I blog, and as a consequence, I am what I think I am, I think.
 
 

April

Posted at April 4, 2009 by tjackson

I registered for union extra work on Company Men being shot in April and May around Boston. I haven’t done this in 5 years, but it can always lead to ‘featured extra’ status where you get a line or two, and get paid significantly more, and become more than a prop. Of course, it’s all for the art.

It took all of 5 minutes to fill out the forms. SAG and Billy Dowd casting are efficient and polite, but there I was in a suit, so I decided to finally go pay for my lost book at Boston Public Library dressed nice so they wouldn’t yell at me. Upstairs there was a well picked over little book sale. There between the dated self-help books, never heard of fiction, and biographies of Katherine Hepburn, and Suzanne Summers confessionals was a beautiful weathered leather book, missing a spine, velum pages, all in Latin, dated 1837; a bible I think.
As I handed the weathered tome to the check-out lady and went for my $2.00, she says; “Oh my. I don’t know why they shelve these sometimes. This is lovely. Good heavens, it might be worth something.” Being in a coat and tie, as I was, hair slicked back, looking the age I’m supposed to look, and having acting on my mind, without missing a beat, I said; “I’m a book collector and I do happen to know this edition is worth 10,000 dollars.” The poor woman nearly fainted. Beat. “Just kidding.”
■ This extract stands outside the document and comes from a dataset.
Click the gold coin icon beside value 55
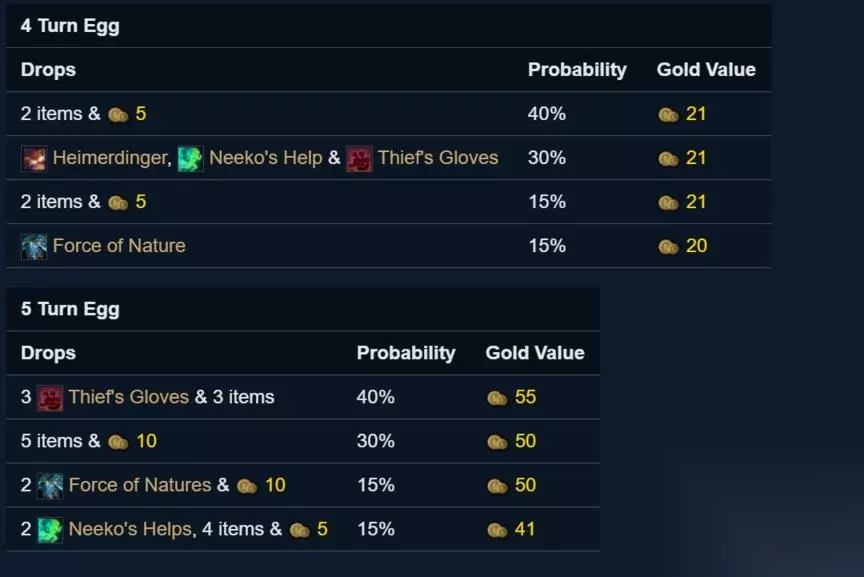Image resolution: width=864 pixels, height=577 pixels. (x=497, y=398)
I make on my way down Boylston Street toward a little hole-in-the-wall shop across from the dirty movie store on the edge of Chinatown where I often buy for lunch delicious Vietnamese sandwiches on warm crisp rolls with unidentifiable cold cuts and hot paste of some kind for three dollars. On the way, I pass by an odd knick-knack shop filled with kitsch collectables. In the window there’s a poster for Chick Webb with Ella Fitzgerald at the Savoy Ballroom(“Home of Happy Feet”). Buddy Rich called Chick Webb “the daddy of them all”. Ella Fitzgerald actually lived with Chick Webb and his wife when she was a teenager. Anyway – this makes a nice addition to my drum studio, where I have movie posters for The Gene Krupa Story”, “Savage Drums” (starring Sabu)“ and others. The old woman buzzes me in. It’s fifteen dollars , so I take it.
“Are you a jazz fan?”
“No but I play and teach drums”
“Really that’s wonderful. I was a jazz singer myself years ago. Have you heard of the Hickory Sisters? You haven’t!? Well, we played all the clubs”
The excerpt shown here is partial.